BuzzFeed’s division into news and multimedia “sectors,” coupled with yet another colossal investment from NBC, comes as print media news fades into the background and video content steps into the spotlight. Additionally, BuzzFeed’s success represents the increasing popularity of social-driven visual content popular with younger audiences. Most of BuzzFeed’s video shares and views have come almost exclusively from Facebook. The social media platform itself recently passed 1.18 billion users, with a viewer-base with shorter attention spans and younger ages.
BuzzFeed has reigned in audiences like those on Facebook with a plethora of videos and interactive content to keep viewers hooked, ranging from more whimsical tests and quizzes that guess at your least favorite pizza topping. These all attract BuzzFeed’s target audience of millennials and, while NBC has already benefitted from this partnership as well, Peretti believes strengthening the bond between the two companies will open up a larger audience for NBC.
There are already traces of the partnership with NBC on BuzzFeed’s site, such as sponsored content benefitting traffic for NBC’s televised singing competition, “The Voice.” However, BuzzFeed is no stranger to sponsored content, and it’s not exclusive to NBC. In almost all of the sections on BuzzFeed’s website, “native” advertising infiltrates web content. Most often, this sponsored content has something to do with a current promotion that a specific company is trying to publicize to a younger audience, and past partners have included HBO, Spotify, Intel, and more.
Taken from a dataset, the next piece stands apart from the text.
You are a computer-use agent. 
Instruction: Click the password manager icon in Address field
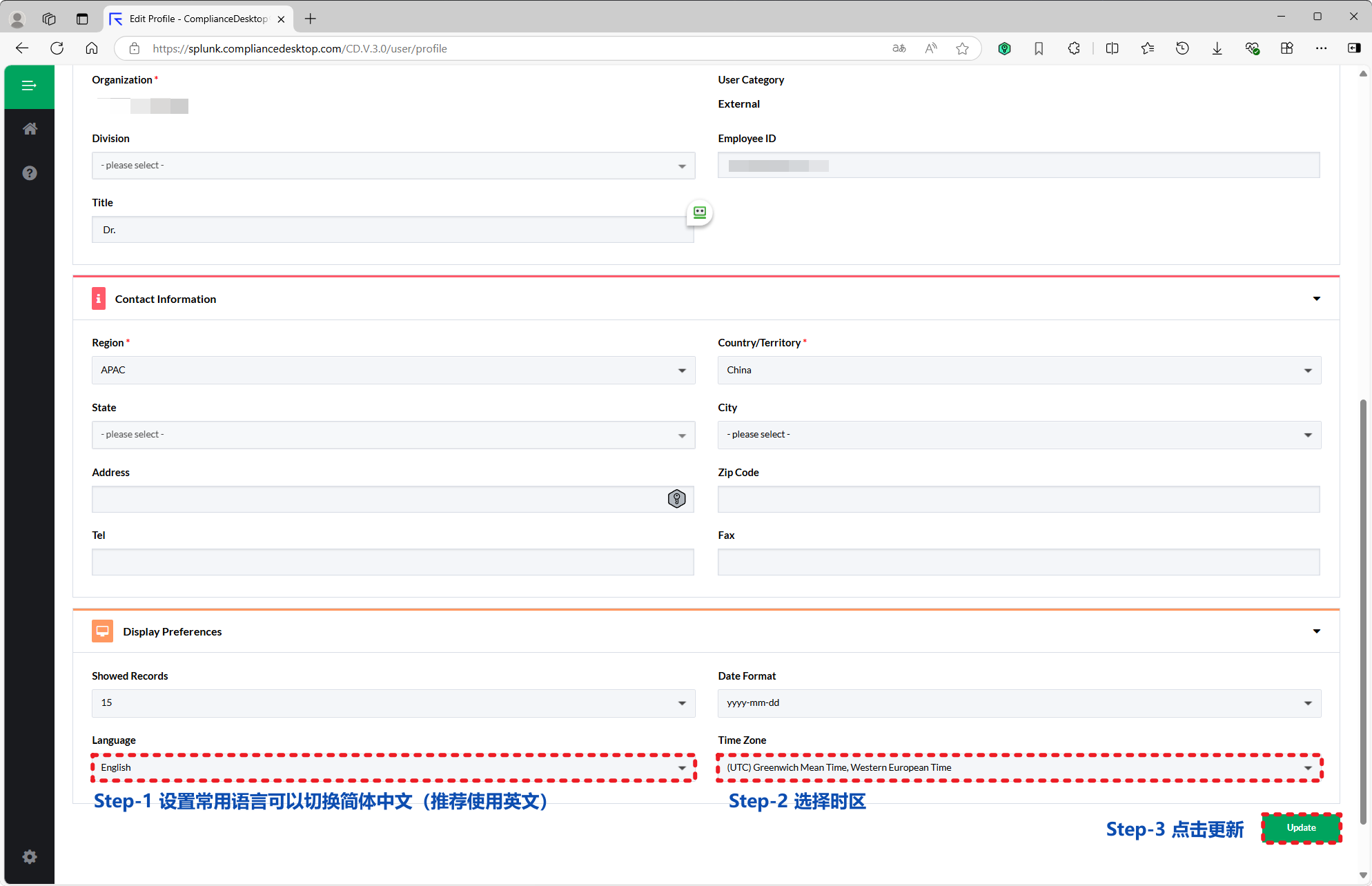[676, 499]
Yet, this is not to say the NBC/BuzzFeed partnership is not unique in its own right. BuzzFeed had access to coverage of the 2016 Rio Olympic Games because NBC won the exclusive broadcast rights for the events in the most expensive television rights deal in history. BuzzFeed gained total editorial access to NBC’s partnership with Snapchat during the games and produced a custom “Discover” section and several “Stories” on the platform which garnered 2.2 billion views in total. Although NBC claimed the coverage was targeted to full audiences, younger audiences were markedly more engaged with the content.
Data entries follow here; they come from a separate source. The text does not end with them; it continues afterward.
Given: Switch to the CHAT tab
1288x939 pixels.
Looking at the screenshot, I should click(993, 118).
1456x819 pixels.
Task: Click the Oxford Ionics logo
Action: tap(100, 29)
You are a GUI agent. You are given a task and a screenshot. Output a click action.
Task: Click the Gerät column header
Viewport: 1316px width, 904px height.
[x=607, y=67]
Given the success of the pairing between NBC and BuzzFeed, it may be possible that other companies in the broadcasting industry will follow suit in romancing entertainment and technology counterparts. Along with opening its wallets up for BuzzFeed, NBCU also invested $200 million in Vox Media last year in similar hopes of collaborating on projects to kick-start NBCU’s online reach.
These kinds of partnerships are sure to continue to continue a number of digitally-focused trends in content creation and distribution. Not only will similar partnerships benefit companies akin to NBCU and BuzzFeed in engaging broader, younger audiences, but they will also aid in the production of innovative video content. With the new deal between NBCU and BuzzFeed, it becomes even clearer that partnerships between creators and distributors are evolving, and the blurring boundaries between ever-evolving media types are changing traditional formats of journalism.